Is there something I am overlooking?
The user signed userOp.hash(), address(this), block.chainid and taht’s what the wallet will verify. This signature is a part of the the UserOperation. If someone relays the same UserOperation on another chain with a different chainid, the wallet will revert during its validateUserOp because the signature won’t match the requestId it receives from EntryPoint.
Do you see a way to bypass that, and successfully replay the UserOperation on a chain with a different chainId?
Alright, I get the flow know and was able to follow the steps in the code 
Thanks for the explanation @yoavw
Note that balance cannot be read in any case because of the forbidden opcode restriction. Writing balance (via value-bearing calls) to any address is not restricted.
Doesn’t allowing value-bearing called essentially allow reading the balance of an account?
For example, if the wallet includes this in validateUserOp
bool success = this.send(500);
success will contain 1 iff the contract contains at least 500 wei. If we want the exact balance, we can just binary search.
Also, what happens if the wallet has all funds removed between simulation time and run time? Is the idea that this shouldn’t be possible because the handleOps call will always be the first transaction in a block?.
Yes, the wallet could check its own balance this way, much like it could check its own storage. The user would be able to invalidate an op that is already in the mempool by using a non-op transaction to change the wallet’s balance.
However, the wallet can only check its own value this way, so it can only be used to invalidate the op of a single wallet at a time. The wallet could similarly use a separate transaction to update its nonce and invalidate the op.
Your question does highlight an important point - that the client should treat the value as part of the account state, and not just the storage. I.e. if a wallet calls a function in a 3rd party contract, which doesn’t access storage but does attempt to send value, the clients shouldn’t accept it.
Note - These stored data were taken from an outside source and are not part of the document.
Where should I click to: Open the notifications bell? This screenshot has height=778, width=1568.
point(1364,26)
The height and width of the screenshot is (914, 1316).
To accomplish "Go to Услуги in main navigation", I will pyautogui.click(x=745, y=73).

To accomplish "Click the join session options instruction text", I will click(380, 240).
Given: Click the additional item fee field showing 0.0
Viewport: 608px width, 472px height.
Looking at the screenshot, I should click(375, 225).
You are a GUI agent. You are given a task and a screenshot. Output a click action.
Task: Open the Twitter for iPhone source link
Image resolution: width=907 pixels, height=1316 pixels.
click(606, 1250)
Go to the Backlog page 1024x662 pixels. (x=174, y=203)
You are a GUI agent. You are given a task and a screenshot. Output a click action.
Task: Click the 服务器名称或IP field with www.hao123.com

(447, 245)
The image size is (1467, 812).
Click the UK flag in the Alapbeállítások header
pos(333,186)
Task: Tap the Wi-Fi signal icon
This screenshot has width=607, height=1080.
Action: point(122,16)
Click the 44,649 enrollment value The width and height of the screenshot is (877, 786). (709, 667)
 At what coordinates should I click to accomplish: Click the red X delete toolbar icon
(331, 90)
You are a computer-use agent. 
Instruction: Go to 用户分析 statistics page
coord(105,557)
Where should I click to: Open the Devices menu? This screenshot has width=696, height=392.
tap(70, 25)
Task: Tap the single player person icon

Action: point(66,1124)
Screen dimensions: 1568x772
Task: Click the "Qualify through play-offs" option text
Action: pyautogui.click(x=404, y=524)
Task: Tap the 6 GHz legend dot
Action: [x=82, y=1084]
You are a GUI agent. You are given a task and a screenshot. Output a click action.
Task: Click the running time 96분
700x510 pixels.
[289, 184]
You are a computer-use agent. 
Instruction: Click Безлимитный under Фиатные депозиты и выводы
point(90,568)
Otherwise this could be used to invalidate ops of multiple wallets.
The EIP specifies this condition: The first call does not access mutable state of any contract except the wallet itself and its deposit in the entry point contract.
I now edited it to clarify that mutable state includes both value and storage. Thanks for bringing it up.
The simulation is performed against the latest state while building the block. It is the block proposer’s responsibility to ensure that an earlier transaction in the block doesn’t invalidate an op. The simplest way to do it is what you suggested - make the handleOps call in the first transaction in the block. A client could simulate it against a mid-block state or use access lists to prevent conflicts, but making it first is easier. The current client implementations already do this, but I now added a comment to the EIP to make this requirement clearer.
Thanks for highlighting these points! Client developers need to take them into account.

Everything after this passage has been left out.